begin

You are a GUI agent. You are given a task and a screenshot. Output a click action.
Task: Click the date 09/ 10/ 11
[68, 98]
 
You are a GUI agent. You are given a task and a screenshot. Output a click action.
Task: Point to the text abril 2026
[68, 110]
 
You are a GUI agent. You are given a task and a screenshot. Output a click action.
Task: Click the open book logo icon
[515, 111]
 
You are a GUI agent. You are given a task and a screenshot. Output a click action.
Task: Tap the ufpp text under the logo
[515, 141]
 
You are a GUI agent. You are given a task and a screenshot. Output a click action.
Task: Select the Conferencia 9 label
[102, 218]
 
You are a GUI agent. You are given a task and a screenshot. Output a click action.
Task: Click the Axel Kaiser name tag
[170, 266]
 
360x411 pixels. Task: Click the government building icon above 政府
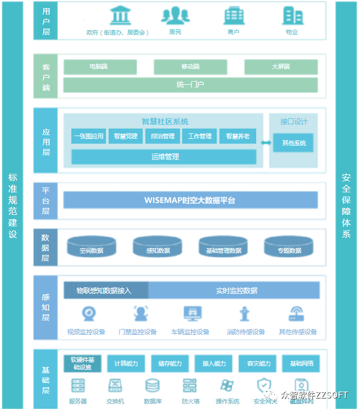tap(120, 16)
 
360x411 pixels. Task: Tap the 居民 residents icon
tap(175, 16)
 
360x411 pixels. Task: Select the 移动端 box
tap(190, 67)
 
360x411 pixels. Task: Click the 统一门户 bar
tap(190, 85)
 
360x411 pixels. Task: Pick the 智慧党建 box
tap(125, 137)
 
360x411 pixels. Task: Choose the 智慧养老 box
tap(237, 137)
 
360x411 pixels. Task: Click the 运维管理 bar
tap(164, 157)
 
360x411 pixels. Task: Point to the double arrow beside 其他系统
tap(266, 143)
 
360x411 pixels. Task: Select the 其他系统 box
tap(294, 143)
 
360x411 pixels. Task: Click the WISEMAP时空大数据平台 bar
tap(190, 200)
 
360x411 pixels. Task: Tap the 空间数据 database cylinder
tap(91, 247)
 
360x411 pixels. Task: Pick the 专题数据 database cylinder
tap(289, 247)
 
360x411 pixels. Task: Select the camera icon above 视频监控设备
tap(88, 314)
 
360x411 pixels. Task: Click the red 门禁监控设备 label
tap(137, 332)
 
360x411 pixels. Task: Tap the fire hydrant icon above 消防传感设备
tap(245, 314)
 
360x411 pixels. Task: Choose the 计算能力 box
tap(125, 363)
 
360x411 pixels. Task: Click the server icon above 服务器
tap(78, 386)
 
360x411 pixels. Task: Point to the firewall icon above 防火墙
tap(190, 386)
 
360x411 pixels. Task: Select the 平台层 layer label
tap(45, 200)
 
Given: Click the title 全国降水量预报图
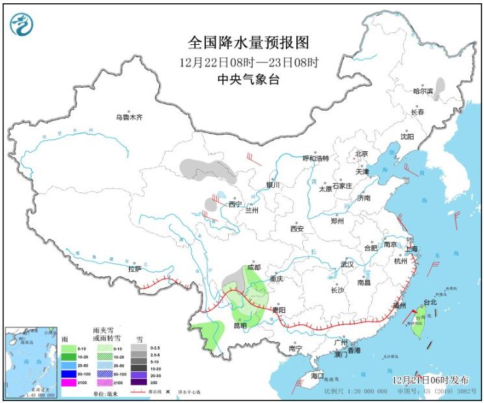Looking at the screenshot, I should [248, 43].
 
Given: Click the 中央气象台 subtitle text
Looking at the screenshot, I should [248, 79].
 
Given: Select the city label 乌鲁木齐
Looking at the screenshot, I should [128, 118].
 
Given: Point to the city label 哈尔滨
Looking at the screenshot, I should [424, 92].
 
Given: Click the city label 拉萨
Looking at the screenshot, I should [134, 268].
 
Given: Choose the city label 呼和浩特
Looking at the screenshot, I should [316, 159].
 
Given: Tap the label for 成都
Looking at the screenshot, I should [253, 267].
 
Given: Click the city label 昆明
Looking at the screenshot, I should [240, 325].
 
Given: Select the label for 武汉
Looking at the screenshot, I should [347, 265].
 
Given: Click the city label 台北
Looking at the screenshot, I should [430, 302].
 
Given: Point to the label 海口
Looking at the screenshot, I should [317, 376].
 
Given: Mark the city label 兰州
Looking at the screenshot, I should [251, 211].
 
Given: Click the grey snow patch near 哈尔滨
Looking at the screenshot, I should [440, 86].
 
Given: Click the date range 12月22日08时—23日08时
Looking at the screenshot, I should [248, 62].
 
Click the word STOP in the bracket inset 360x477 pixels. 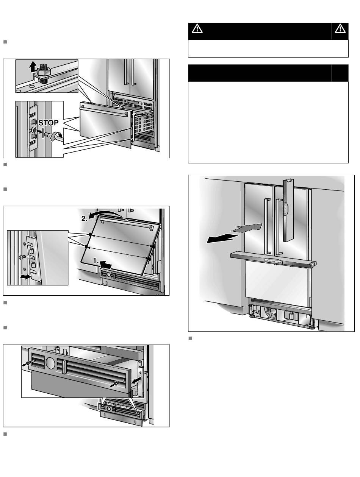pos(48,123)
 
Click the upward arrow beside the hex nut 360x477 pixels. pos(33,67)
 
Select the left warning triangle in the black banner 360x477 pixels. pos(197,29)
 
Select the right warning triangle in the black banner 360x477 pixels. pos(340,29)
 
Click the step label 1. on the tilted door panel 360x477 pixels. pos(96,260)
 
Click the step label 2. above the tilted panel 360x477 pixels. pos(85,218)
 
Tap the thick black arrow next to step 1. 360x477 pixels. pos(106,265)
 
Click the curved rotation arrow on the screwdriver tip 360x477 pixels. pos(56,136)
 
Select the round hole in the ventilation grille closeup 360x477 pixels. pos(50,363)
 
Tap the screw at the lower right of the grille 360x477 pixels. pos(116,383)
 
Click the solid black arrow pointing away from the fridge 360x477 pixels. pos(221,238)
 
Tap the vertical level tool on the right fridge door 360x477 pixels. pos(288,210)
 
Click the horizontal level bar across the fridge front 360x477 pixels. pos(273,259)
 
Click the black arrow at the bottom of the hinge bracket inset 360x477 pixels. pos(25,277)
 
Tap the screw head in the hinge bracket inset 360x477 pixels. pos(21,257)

end
begin

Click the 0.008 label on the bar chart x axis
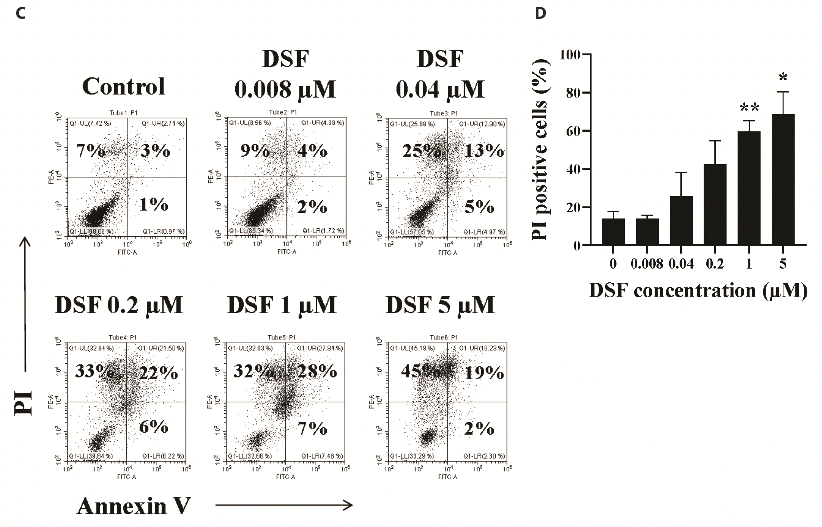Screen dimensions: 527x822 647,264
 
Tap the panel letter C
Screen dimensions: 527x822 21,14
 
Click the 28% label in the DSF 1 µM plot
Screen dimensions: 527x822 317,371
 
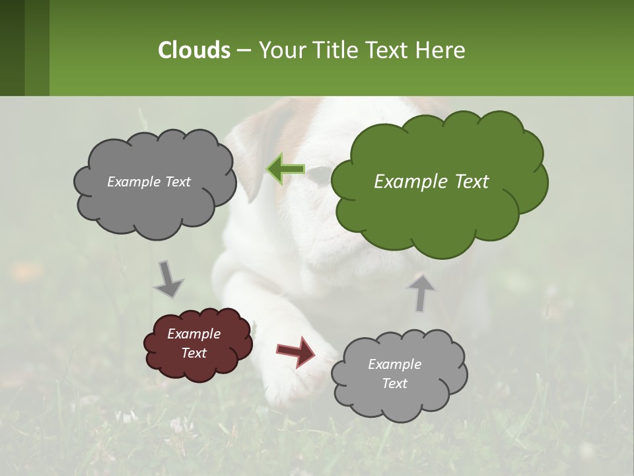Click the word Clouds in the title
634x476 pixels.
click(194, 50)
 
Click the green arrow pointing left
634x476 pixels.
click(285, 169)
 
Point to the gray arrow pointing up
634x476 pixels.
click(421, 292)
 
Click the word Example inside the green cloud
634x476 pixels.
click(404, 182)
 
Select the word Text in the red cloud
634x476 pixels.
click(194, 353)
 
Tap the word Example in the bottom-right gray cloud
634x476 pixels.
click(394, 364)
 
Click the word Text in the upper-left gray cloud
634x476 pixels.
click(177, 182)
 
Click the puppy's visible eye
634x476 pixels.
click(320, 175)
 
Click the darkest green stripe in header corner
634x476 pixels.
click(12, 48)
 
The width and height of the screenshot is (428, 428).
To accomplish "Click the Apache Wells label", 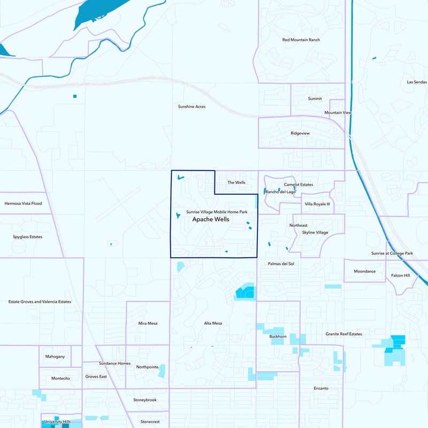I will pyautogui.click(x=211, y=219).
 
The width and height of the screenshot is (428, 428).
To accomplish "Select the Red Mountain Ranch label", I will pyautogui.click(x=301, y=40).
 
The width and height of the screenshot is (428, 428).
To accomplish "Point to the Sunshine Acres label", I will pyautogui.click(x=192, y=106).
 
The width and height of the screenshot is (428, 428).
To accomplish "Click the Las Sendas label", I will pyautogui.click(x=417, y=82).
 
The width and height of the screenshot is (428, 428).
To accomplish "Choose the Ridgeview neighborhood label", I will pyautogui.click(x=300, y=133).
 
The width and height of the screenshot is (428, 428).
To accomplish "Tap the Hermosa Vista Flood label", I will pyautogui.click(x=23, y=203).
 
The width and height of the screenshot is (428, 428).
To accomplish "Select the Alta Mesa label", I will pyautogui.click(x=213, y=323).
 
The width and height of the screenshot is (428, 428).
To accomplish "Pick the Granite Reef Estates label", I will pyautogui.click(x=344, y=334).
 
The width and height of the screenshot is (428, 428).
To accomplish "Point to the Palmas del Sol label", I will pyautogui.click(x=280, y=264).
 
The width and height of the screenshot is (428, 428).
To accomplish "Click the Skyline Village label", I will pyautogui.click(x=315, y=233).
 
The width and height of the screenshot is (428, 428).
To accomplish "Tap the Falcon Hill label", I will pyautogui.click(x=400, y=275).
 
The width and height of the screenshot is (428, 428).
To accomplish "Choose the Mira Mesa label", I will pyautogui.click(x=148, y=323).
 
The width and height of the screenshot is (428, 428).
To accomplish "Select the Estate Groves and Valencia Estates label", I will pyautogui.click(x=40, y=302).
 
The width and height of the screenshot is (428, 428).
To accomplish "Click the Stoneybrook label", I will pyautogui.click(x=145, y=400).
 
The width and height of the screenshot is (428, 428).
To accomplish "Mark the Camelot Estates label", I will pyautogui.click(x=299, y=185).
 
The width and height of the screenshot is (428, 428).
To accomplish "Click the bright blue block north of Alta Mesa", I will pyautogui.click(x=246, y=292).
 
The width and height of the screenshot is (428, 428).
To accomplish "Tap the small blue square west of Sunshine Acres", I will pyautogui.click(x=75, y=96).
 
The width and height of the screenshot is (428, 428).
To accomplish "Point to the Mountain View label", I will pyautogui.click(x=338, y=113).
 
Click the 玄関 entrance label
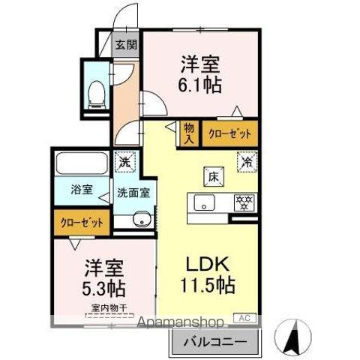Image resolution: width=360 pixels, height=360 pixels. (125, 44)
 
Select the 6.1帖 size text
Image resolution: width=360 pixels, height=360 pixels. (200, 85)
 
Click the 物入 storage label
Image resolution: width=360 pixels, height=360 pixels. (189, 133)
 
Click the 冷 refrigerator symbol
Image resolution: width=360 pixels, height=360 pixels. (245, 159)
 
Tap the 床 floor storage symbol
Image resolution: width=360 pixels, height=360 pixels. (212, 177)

end
begin

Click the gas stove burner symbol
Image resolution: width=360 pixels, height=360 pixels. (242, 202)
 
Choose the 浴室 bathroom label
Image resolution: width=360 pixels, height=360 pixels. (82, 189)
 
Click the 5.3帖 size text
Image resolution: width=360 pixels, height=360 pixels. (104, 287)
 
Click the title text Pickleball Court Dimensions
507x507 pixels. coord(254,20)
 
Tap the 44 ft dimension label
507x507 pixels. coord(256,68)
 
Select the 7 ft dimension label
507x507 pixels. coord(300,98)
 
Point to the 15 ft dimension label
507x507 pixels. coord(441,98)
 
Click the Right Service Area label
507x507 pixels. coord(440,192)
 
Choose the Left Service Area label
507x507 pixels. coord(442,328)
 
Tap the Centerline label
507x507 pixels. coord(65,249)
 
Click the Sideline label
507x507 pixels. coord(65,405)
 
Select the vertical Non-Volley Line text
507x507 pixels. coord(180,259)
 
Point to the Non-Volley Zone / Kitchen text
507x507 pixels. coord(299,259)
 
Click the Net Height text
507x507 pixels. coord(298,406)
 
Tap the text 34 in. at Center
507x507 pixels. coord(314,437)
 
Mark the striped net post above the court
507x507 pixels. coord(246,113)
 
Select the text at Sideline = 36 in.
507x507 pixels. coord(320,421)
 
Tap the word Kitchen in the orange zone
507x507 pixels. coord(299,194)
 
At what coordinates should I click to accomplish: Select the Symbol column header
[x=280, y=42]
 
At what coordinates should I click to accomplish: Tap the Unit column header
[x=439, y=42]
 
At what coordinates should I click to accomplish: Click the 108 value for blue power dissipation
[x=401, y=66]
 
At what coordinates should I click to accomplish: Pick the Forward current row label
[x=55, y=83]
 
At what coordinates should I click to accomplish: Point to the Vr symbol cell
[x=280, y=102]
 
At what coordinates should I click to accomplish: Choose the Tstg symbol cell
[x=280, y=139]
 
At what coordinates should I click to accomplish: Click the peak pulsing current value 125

end

### WHAT THE TASK ASKS
Rescale the material starting at the line that contains "Select the word Text in the red cloud" and ending at the line that contains "click(12, 48)", and return only those lines. Write out every line again, requests included, multiplying each click coordinate in the answers by 1.85 and rounding it to a whole number, with halves rounded up.

### RESPONSE FOR THIS EXERCISE
Select the word Text in the red cloud
634x476 pixels.
click(359, 653)
 
Tap the word Example in the bottom-right gray cloud
634x476 pixels.
click(729, 673)
 
Click the word Text in the upper-left gray cloud
634x476 pixels.
click(327, 337)
 
Click the puppy's visible eye
634x476 pixels.
click(592, 324)
 
Click the darkest green stripe in header corner
634x476 pixels.
click(22, 89)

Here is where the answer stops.